### Excerpted passage
# # # # # # #

Using Creative Commons licenses for spatial data?

There is no problem with CC in general except when people use the optional share alike licence eg. OSM. http://creativecommons.org/licenses/by-sa/2.0/

It is quite common to want to mix copyright data that you can use but have no right to apply the cc licence to. So in not allowing derivatives that are copyright but with attribution, share alike renders such data incompatible. Some people have used layers in mashups to try to get round this but it is very shaky ground legally. Due to the number of people involved it is not usually possible to go back to them and negotiate a different licence for a particular use and in the end it means that companies won't touch it.

The aim is to force people into sharing their own work but in real life people get datasets from a variety of sources and the end result is that it simply reduces the number of people getting involved.


Another possible problem is datarot when creative commons data is released as no derivatives allowed.

# # # # # # #

### Material provided
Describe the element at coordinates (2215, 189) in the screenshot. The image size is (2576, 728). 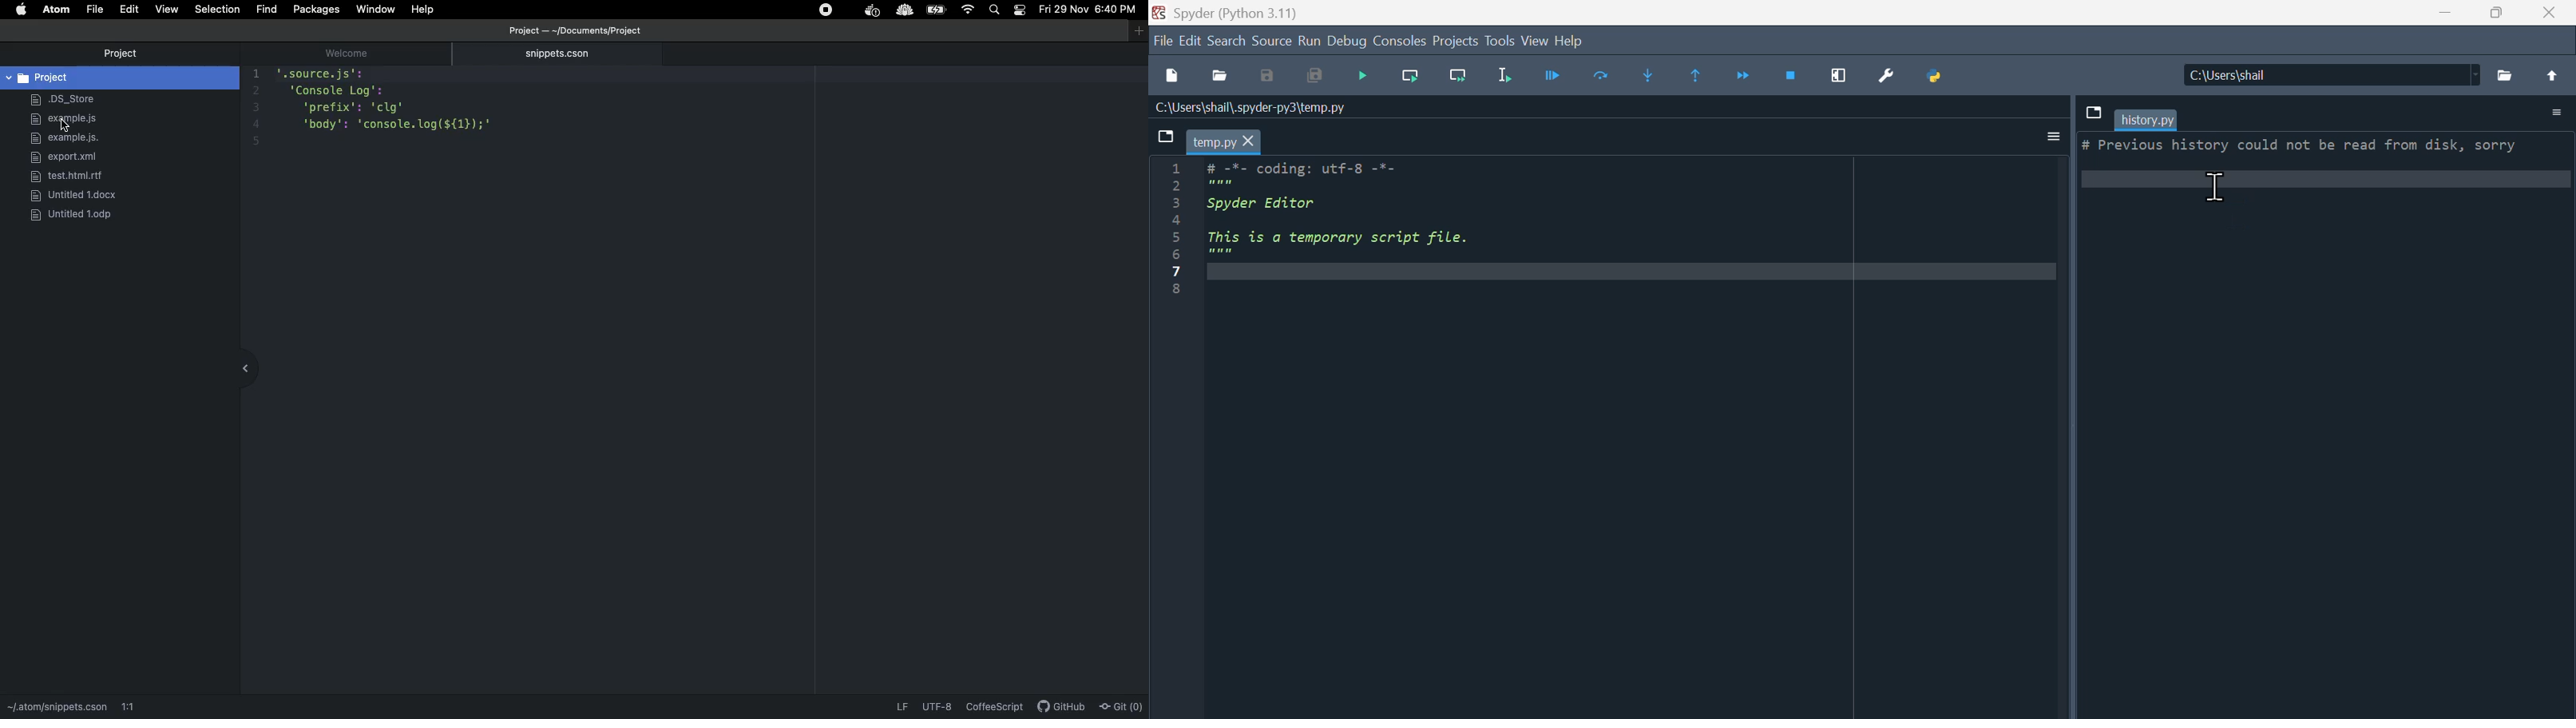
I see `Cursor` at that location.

# # # # # # #

### Exercises to complete
• a. In the discussion of Creative Commons licenses for spatial data, what does the writer say companies end up doing with share-alike data?
• b. Extend the discussion of Creative Commons licenses for spatial data with the next few sentences after its final line.

### Answers in order
• a. Companies won't touch it.

• b.
This means that:

Licensees may copy, distribute, display and perform only verbatim copies of the work, not derivative works based on it.

This becomes problematic when errors are discovered in the dataset, or it needs updating in any way. If the copyright holder is not contactable, or a disinclined/too busy to maintain a dataset, it becomes less and less useful over time.


The problem is that in some jurisdictions (in particular the EU) copyright is applied differently for databases than for coherent single works of creation. Therefore, it was necessary for i.e. openstreetmap to work on a new licence that would cover these different ways how copyright law is applied in a way that the ideas of creative commons are also valid for information put in the form of a database.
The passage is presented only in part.